Each line starting at the one that contains "Task: Click the globe language icon" and ending at the one that contains "Task: Click the Refresh circular arrow icon" must be returned exactly, and the rest of the listing is left out.

↓↓↓

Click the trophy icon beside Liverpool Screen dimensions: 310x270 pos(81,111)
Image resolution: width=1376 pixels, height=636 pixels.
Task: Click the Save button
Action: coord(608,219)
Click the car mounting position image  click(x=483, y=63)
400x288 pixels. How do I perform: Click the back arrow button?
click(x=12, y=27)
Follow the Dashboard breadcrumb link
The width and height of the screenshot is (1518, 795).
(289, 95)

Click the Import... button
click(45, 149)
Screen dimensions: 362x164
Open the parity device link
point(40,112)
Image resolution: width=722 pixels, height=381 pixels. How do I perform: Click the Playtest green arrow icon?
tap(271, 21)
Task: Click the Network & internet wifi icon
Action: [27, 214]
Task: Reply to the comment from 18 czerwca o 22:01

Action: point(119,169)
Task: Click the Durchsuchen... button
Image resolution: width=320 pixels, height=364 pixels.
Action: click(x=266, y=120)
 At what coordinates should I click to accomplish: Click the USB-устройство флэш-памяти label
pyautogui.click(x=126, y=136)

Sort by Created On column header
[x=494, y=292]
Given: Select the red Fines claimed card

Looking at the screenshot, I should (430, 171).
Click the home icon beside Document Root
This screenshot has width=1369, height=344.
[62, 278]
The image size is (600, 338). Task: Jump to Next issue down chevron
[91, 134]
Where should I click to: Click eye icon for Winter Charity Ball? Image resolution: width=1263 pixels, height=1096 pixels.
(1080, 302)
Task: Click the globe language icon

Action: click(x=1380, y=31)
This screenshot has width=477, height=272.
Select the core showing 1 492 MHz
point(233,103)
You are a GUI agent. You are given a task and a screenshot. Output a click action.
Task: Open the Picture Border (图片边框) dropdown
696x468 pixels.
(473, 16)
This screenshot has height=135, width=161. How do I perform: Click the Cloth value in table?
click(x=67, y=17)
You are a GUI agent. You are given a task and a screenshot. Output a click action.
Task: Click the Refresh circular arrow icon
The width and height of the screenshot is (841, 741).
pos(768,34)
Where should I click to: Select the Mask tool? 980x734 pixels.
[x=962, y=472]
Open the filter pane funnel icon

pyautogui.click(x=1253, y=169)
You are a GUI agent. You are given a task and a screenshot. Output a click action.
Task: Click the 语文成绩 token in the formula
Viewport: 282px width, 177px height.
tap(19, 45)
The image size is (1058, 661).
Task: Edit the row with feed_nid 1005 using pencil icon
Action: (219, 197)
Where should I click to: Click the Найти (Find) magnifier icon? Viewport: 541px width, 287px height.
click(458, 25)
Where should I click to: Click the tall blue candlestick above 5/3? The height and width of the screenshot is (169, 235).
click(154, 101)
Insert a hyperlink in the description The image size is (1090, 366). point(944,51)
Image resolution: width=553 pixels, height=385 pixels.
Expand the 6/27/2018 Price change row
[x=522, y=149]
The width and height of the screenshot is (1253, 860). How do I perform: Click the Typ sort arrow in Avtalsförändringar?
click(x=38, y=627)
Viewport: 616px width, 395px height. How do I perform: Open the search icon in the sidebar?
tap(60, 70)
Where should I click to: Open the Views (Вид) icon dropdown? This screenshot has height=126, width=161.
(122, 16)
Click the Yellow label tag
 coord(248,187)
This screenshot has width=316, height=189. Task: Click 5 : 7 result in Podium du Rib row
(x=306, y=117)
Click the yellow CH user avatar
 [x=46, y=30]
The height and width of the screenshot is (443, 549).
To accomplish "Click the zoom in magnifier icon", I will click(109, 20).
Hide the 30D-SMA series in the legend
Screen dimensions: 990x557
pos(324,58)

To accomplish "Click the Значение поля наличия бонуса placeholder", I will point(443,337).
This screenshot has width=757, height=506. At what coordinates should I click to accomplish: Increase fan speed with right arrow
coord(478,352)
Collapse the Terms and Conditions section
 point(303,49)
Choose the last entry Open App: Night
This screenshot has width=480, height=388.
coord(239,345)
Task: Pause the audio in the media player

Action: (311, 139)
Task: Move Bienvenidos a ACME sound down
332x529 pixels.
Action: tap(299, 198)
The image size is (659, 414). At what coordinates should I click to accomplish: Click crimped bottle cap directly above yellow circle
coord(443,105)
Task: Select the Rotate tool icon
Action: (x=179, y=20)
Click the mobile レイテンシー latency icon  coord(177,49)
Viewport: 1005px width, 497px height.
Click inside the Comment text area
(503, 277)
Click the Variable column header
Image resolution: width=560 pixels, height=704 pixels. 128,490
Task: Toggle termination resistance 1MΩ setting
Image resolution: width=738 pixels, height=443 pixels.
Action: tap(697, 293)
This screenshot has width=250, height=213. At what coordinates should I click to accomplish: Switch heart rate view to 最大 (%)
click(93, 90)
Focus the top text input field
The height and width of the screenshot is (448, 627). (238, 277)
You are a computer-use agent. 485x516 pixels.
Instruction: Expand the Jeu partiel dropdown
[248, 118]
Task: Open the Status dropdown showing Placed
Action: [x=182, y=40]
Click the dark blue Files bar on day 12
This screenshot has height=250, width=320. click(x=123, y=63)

↑↑↑

Answer to the exercise:
Task: Click the globe language icon

Action: click(x=1380, y=31)
This screenshot has width=477, height=272.
Select the core showing 1 492 MHz
point(233,103)
You are a GUI agent. You are given a task and a screenshot. Output a click action.
Task: Open the Picture Border (图片边框) dropdown
696x468 pixels.
(473, 16)
This screenshot has height=135, width=161. How do I perform: Click the Cloth value in table?
click(x=67, y=17)
You are a GUI agent. You are given a task and a screenshot. Output a click action.
Task: Click the Refresh circular arrow icon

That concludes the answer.